EXTRACTED INFORMATION
○ ○ ○

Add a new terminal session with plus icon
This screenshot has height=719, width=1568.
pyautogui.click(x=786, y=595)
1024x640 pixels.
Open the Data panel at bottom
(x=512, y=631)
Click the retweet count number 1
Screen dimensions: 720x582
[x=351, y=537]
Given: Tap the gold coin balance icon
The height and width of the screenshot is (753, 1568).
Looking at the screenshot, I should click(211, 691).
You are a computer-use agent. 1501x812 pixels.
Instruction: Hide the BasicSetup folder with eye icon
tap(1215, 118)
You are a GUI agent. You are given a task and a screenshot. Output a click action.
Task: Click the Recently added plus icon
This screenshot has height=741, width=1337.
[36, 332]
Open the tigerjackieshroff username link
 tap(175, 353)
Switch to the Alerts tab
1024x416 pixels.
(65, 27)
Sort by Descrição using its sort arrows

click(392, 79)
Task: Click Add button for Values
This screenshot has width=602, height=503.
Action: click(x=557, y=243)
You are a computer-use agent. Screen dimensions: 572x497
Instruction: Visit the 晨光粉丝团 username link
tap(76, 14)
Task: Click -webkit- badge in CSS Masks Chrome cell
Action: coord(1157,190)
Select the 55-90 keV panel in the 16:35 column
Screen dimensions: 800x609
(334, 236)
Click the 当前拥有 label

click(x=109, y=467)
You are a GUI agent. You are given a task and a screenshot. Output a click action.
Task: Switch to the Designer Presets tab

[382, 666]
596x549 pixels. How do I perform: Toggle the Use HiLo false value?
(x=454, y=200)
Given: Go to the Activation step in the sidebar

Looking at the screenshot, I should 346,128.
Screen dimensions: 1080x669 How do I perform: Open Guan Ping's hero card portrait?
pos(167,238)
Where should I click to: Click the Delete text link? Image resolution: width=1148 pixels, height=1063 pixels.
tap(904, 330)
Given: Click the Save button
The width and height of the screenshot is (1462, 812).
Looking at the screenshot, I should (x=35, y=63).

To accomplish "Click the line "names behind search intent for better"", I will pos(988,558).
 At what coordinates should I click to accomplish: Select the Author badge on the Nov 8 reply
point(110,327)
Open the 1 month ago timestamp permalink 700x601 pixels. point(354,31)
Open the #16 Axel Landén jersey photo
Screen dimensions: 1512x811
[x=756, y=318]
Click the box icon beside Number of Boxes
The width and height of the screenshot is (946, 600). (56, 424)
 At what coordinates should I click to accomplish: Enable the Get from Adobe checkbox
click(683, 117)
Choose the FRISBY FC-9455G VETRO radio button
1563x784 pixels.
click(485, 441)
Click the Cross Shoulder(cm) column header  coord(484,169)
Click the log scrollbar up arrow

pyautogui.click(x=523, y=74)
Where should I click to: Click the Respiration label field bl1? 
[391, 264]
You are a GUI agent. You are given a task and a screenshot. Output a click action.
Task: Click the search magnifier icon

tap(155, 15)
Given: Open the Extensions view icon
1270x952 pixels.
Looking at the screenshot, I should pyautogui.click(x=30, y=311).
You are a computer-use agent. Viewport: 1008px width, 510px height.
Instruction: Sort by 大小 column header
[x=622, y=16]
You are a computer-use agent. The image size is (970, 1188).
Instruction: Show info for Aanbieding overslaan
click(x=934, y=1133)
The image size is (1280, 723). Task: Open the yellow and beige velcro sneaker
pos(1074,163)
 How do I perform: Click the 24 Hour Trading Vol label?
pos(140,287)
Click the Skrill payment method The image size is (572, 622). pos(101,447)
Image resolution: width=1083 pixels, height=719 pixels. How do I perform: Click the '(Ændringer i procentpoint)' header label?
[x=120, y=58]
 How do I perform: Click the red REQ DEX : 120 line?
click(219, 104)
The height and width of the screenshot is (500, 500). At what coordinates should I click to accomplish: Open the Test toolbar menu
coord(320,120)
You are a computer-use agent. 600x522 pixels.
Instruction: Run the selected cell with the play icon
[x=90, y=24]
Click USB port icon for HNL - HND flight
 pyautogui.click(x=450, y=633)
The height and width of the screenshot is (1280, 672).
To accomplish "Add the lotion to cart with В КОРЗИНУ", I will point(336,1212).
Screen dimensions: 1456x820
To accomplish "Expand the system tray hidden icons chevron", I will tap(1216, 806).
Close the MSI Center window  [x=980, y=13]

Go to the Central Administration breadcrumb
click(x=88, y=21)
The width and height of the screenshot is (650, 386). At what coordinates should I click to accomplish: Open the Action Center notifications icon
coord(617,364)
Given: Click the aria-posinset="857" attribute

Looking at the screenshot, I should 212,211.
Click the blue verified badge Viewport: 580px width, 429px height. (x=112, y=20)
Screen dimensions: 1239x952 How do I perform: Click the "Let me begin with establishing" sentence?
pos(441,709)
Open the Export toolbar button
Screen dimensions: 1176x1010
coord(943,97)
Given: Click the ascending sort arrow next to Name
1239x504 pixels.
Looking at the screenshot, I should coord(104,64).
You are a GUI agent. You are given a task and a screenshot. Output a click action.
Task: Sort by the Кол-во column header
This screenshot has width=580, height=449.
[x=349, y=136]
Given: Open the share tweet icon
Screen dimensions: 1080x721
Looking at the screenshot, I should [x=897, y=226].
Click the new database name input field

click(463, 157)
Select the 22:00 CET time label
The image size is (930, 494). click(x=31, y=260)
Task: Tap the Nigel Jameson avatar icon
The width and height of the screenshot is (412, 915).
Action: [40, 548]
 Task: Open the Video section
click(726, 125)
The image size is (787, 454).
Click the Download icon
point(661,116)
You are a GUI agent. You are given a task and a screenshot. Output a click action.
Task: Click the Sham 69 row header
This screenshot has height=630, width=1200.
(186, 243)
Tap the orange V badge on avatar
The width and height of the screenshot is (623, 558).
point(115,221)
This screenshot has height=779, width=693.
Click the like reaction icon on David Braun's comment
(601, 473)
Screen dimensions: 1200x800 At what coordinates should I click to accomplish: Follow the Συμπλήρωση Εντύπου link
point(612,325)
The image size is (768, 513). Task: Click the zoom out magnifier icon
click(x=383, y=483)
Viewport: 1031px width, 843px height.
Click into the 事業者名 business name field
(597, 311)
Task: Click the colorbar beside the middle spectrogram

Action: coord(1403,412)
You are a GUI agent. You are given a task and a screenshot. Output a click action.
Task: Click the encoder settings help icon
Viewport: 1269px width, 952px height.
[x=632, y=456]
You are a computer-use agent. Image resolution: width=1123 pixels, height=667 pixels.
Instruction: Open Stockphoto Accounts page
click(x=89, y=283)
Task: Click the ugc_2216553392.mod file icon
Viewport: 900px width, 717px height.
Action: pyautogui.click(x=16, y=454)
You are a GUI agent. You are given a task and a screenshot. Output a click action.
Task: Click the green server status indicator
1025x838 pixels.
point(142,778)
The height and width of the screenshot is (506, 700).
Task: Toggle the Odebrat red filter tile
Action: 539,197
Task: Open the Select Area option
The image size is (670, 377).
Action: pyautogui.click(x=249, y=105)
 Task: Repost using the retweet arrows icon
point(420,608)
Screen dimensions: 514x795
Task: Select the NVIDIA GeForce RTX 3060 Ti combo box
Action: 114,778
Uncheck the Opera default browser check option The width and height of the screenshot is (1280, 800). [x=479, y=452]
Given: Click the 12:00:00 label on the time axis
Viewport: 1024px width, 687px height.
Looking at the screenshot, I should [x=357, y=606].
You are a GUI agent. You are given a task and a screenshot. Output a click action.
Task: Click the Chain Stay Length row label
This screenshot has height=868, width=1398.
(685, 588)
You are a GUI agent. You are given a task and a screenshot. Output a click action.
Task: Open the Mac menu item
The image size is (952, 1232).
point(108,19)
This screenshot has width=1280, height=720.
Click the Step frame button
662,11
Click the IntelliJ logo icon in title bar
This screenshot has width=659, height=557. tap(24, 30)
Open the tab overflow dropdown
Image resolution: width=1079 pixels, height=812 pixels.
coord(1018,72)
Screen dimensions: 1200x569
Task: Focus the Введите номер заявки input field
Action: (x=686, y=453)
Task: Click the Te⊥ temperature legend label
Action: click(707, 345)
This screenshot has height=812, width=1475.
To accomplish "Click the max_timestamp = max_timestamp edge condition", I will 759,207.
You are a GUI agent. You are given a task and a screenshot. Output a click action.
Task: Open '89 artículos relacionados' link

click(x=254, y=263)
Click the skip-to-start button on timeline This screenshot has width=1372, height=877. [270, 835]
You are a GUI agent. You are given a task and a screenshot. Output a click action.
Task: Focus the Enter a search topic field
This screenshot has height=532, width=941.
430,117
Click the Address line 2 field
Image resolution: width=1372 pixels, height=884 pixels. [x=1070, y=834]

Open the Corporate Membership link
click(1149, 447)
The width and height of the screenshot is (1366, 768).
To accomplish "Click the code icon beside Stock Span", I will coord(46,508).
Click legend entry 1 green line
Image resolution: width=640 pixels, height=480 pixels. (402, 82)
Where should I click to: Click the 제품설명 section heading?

○ ○ ○

EXERCISE DIRECTIONS
When you reach the line containing "Task: Open the Select Area option" in the data above, start copying exactly, and stop after the line containing "Uncheck the Opera".

RESULT
Task: Open the Select Area option
The image size is (670, 377).
Action: pyautogui.click(x=249, y=105)
 Task: Repost using the retweet arrows icon
point(420,608)
Screen dimensions: 514x795
Task: Select the NVIDIA GeForce RTX 3060 Ti combo box
Action: 114,778
Uncheck the Opera default browser check option The width and height of the screenshot is (1280, 800). [x=479, y=452]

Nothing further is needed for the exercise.